# One by one each year flew by



## 1st Generation

Hello,  I need the following translated to Polish.  I speak Polish but can't not write it well and need to write this in an anniversary card.

One by one each year flew by,
since you both said “I do”…
Thirty years of memories,
shared by the two of you.
From big events and holidays
to simple daily pleasures,
Some tearful times along life’s way,
some joys that can’t be measured…
One by one each year now gone,
but still they’re yours forever…
Each and every memory,
of Thirty years together!
Sto Lat!

Thanks


----------



## BezierCurve

Welcome  This is not a word-for-word translation, but it's close in meaning and I guess it sounds ok.

Rok po roku mijał czas,
od kiedy powiedzieliście sobie "Tak!"
Trzydzieści lat wspomnień,
dzielonych przez Was oboje.
Od wielkich wydarzeń i uroczystości
po zwykłe codzienne przyjemności,
nieco smutnych dni po drodze,
nieco radości nie dającej się zmierzyć...
Rok po roku - kolejno mijały,
ale nadal należą do Was - na zawsze...
Każde jedno wspomnienie
Trzydziestu wspólnych lat!
Sto lat!


----------



## stolej

Jest ładny wiersz. Jestem Holendrem z krewnych polskich, chciałbym dobrze uczyć się języka polskiego.


----------



## 1st Generation

Dziekie dziekie dziekie!!


----------



## Thomas1

Bezier, I discenrn some cacophony between _rok _and _mijały_. Though it may be my personal impression.
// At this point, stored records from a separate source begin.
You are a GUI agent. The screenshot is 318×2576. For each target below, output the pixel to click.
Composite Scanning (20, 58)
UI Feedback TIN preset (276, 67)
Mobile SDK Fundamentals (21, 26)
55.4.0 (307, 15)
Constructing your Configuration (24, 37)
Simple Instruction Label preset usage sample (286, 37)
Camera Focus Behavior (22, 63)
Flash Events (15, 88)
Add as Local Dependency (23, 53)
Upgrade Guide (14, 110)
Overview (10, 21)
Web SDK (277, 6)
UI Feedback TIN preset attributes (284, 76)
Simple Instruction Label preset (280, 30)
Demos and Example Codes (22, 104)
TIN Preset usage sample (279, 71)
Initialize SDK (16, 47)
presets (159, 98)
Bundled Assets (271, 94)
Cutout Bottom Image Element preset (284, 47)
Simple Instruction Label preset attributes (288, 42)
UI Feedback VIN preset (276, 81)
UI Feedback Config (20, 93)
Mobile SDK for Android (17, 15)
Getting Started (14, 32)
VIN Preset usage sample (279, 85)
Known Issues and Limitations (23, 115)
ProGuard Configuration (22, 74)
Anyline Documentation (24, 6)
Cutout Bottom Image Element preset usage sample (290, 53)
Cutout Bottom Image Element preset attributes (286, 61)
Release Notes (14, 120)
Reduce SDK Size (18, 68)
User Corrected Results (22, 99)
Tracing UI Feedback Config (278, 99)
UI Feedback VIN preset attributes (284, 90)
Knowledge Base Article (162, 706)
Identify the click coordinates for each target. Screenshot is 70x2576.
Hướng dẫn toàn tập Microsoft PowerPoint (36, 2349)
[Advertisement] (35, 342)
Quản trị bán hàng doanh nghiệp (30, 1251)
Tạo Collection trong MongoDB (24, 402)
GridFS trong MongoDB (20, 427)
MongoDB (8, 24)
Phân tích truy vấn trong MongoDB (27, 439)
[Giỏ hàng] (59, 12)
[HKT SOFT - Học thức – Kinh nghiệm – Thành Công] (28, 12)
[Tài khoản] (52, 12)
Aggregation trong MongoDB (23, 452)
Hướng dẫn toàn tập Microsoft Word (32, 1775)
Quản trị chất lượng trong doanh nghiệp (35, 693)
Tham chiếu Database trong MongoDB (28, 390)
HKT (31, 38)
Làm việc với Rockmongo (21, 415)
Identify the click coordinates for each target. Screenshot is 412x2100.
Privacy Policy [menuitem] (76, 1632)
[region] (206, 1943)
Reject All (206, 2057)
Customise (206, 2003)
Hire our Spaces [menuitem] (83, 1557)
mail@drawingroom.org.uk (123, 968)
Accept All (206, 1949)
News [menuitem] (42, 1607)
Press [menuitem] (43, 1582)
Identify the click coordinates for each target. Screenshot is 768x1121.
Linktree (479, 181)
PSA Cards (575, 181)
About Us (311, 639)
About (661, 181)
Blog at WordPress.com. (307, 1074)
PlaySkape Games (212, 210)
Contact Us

If you allow... I'd suggest changing:





BezierCurve said:


> [...]
> Rok po roku - kolejno mijały,
> ale nadal należą do Was - na zawsze..
> [...]


into:
Lata kolejno mijały,
ale nadal należą do Was - na zawsze...


Tom


----------



## BezierCurve

> I discenrn some cacophony between _rok _and _mijały_.


 
Agree, yours sounds better.


----------



## e7ka

I'd suggest changing too, but into "Tamte lata już minęły"
I think this version is better in spite of time used in that sentence.


----------